[Extracted entries Boundary: Start]
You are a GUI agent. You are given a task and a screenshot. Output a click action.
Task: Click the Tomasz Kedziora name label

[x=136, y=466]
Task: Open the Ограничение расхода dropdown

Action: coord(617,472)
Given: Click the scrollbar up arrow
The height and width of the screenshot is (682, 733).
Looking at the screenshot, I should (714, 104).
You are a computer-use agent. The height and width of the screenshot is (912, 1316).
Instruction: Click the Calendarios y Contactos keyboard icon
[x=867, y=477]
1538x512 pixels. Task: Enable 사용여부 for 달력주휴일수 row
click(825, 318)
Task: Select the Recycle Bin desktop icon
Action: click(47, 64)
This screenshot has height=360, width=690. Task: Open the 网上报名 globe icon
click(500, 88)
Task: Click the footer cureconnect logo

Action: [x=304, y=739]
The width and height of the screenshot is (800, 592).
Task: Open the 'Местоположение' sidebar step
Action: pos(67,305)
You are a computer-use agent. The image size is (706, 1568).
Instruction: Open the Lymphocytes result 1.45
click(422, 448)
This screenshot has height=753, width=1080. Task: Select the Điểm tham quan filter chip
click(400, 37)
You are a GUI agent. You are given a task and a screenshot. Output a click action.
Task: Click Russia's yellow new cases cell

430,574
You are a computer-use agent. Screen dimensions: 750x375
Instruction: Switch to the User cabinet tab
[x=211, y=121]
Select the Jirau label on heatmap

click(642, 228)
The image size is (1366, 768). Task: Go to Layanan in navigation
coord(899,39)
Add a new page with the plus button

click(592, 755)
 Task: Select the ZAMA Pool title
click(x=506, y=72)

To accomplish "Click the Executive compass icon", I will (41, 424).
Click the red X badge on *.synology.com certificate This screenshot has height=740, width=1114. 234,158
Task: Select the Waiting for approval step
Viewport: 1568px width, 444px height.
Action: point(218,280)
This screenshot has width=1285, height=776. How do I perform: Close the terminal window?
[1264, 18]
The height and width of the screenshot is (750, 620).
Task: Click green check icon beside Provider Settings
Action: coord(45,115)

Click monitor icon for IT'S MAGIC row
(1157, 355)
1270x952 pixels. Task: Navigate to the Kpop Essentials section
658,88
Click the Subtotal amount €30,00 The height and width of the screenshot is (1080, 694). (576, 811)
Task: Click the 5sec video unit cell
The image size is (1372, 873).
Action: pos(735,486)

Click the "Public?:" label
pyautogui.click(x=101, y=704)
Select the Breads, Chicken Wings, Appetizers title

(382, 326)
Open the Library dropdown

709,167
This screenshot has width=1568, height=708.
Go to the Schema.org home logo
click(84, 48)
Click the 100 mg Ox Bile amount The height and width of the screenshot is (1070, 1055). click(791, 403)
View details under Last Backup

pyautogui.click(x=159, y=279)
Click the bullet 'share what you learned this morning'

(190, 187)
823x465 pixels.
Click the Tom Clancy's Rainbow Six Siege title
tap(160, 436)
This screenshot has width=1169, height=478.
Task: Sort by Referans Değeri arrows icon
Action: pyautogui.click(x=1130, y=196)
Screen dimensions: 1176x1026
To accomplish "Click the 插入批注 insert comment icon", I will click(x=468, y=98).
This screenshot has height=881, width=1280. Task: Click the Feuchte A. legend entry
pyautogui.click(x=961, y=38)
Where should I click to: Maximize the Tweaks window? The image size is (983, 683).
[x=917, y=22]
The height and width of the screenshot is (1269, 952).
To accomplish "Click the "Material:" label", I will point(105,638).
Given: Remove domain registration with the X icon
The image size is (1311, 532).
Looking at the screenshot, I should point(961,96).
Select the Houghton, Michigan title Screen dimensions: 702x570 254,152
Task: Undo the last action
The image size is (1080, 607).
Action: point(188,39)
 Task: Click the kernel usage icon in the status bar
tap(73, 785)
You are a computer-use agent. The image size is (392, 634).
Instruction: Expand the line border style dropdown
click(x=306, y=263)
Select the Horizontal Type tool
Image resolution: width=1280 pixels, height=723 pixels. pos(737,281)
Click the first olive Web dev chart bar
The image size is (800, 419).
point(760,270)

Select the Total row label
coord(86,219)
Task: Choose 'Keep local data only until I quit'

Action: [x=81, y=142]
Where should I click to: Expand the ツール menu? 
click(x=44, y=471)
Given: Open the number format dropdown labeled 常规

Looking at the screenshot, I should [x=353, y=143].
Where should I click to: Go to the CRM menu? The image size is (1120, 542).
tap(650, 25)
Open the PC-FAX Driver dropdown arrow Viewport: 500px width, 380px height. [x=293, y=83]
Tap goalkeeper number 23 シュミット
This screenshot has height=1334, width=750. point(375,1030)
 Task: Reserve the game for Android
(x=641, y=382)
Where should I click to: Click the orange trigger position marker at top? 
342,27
[Extracted entries Boundary: End]
**What the exercise asks**.
Would you transcribe the listing word for word?

**Output for this task**.
You are a GUI agent. You are given a task and a screenshot. Output a click action.
Task: Click the Tomasz Kedziora name label

[x=136, y=466]
Task: Open the Ограничение расхода dropdown

Action: coord(617,472)
Given: Click the scrollbar up arrow
The height and width of the screenshot is (682, 733).
Looking at the screenshot, I should (714, 104).
You are a computer-use agent. The height and width of the screenshot is (912, 1316).
Instruction: Click the Calendarios y Contactos keyboard icon
[x=867, y=477]
1538x512 pixels. Task: Enable 사용여부 for 달력주휴일수 row
click(825, 318)
Task: Select the Recycle Bin desktop icon
Action: click(47, 64)
This screenshot has height=360, width=690. Task: Open the 网上报名 globe icon
click(500, 88)
Task: Click the footer cureconnect logo

Action: [x=304, y=739]
The width and height of the screenshot is (800, 592).
Task: Open the 'Местоположение' sidebar step
Action: pos(67,305)
You are a computer-use agent. The image size is (706, 1568).
Instruction: Open the Lymphocytes result 1.45
click(422, 448)
This screenshot has height=753, width=1080. Task: Select the Điểm tham quan filter chip
click(400, 37)
You are a GUI agent. You are given a task and a screenshot. Output a click action.
Task: Click Russia's yellow new cases cell

430,574
You are a computer-use agent. Screen dimensions: 750x375
Instruction: Switch to the User cabinet tab
[x=211, y=121]
Select the Jirau label on heatmap

click(642, 228)
The image size is (1366, 768). Task: Go to Layanan in navigation
coord(899,39)
Add a new page with the plus button

click(592, 755)
 Task: Select the ZAMA Pool title
click(x=506, y=72)

To accomplish "Click the Executive compass icon", I will (41, 424).
Click the red X badge on *.synology.com certificate This screenshot has height=740, width=1114. 234,158
Task: Select the Waiting for approval step
Viewport: 1568px width, 444px height.
Action: point(218,280)
This screenshot has width=1285, height=776. How do I perform: Close the terminal window?
[1264, 18]
The height and width of the screenshot is (750, 620).
Task: Click green check icon beside Provider Settings
Action: coord(45,115)

Click monitor icon for IT'S MAGIC row
(1157, 355)
1270x952 pixels. Task: Navigate to the Kpop Essentials section
658,88
Click the Subtotal amount €30,00 The height and width of the screenshot is (1080, 694). (576, 811)
Task: Click the 5sec video unit cell
The image size is (1372, 873).
Action: pos(735,486)

Click the "Public?:" label
pyautogui.click(x=101, y=704)
Select the Breads, Chicken Wings, Appetizers title

(382, 326)
Open the Library dropdown

709,167
This screenshot has width=1568, height=708.
Go to the Schema.org home logo
click(84, 48)
Click the 100 mg Ox Bile amount The height and width of the screenshot is (1070, 1055). click(791, 403)
View details under Last Backup

pyautogui.click(x=159, y=279)
Click the bullet 'share what you learned this morning'

(190, 187)
823x465 pixels.
Click the Tom Clancy's Rainbow Six Siege title
tap(160, 436)
This screenshot has width=1169, height=478.
Task: Sort by Referans Değeri arrows icon
Action: pyautogui.click(x=1130, y=196)
Screen dimensions: 1176x1026
To accomplish "Click the 插入批注 insert comment icon", I will click(x=468, y=98).
This screenshot has height=881, width=1280. Task: Click the Feuchte A. legend entry
pyautogui.click(x=961, y=38)
Where should I click to: Maximize the Tweaks window? The image size is (983, 683).
[x=917, y=22]
The height and width of the screenshot is (1269, 952).
To accomplish "Click the "Material:" label", I will point(105,638).
Given: Remove domain registration with the X icon
The image size is (1311, 532).
Looking at the screenshot, I should point(961,96).
Select the Houghton, Michigan title Screen dimensions: 702x570 254,152
Task: Undo the last action
The image size is (1080, 607).
Action: point(188,39)
 Task: Click the kernel usage icon in the status bar
tap(73, 785)
You are a computer-use agent. The image size is (392, 634).
Instruction: Expand the line border style dropdown
click(x=306, y=263)
Select the Horizontal Type tool
Image resolution: width=1280 pixels, height=723 pixels. pos(737,281)
Click the first olive Web dev chart bar
The image size is (800, 419).
point(760,270)

Select the Total row label
coord(86,219)
Task: Choose 'Keep local data only until I quit'

Action: [x=81, y=142]
Where should I click to: Expand the ツール menu? 
click(x=44, y=471)
Given: Open the number format dropdown labeled 常规

Looking at the screenshot, I should [x=353, y=143].
Where should I click to: Go to the CRM menu? The image size is (1120, 542).
tap(650, 25)
Open the PC-FAX Driver dropdown arrow Viewport: 500px width, 380px height. [x=293, y=83]
Tap goalkeeper number 23 シュミット
This screenshot has height=1334, width=750. point(375,1030)
 Task: Reserve the game for Android
(x=641, y=382)
Where should I click to: Click the orange trigger position marker at top? 
342,27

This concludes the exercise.